Instructions for the task.
Could you find every line in the entries below that holds the word "Open" and copy it?

Input data.
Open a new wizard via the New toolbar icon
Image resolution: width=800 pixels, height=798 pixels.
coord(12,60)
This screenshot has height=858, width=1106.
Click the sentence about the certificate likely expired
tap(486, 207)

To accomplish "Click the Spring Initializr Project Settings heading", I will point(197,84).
---
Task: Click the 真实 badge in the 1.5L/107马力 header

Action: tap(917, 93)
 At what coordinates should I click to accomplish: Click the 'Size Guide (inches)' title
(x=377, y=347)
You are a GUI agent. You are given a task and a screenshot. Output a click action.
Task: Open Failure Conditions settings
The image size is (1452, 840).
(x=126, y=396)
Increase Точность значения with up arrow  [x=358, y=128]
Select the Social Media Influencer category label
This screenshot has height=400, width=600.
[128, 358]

Exercise answer.
Open a new wizard via the New toolbar icon
Task: Open Failure Conditions settings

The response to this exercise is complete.